_AVAILABLE RECORDS_
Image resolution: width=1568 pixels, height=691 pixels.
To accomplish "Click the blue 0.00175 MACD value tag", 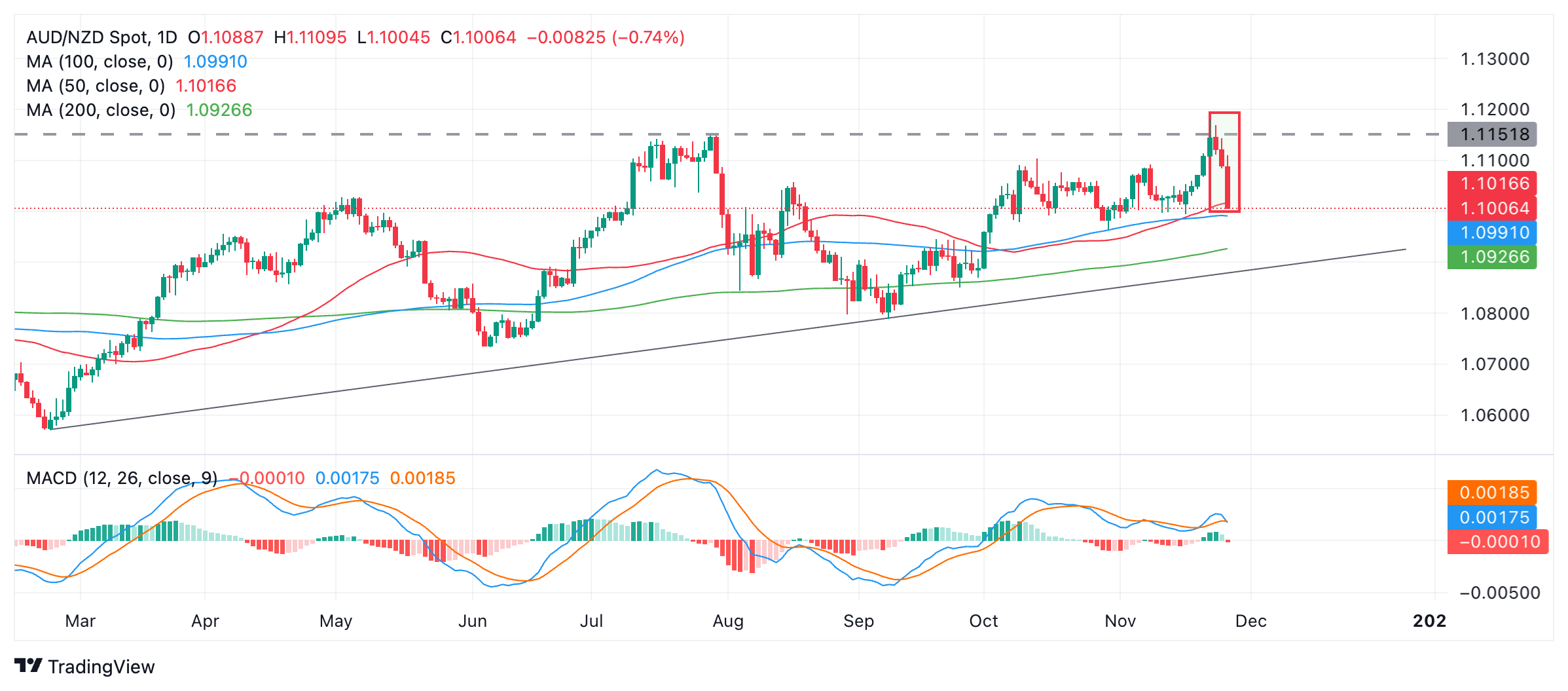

--

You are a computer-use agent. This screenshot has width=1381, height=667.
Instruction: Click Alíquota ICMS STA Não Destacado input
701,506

_PROBLEM DETAILS_
Beginning with the line that contains "Image resolution: width=1568", write out the lines of the material above exactly, and end with the line that contains "the blue 0.00175". Omit the pictures.

_RESULT OF THIS TASK_
Image resolution: width=1568 pixels, height=691 pixels.
To accomplish "Click the blue 0.00175 MACD value tag", 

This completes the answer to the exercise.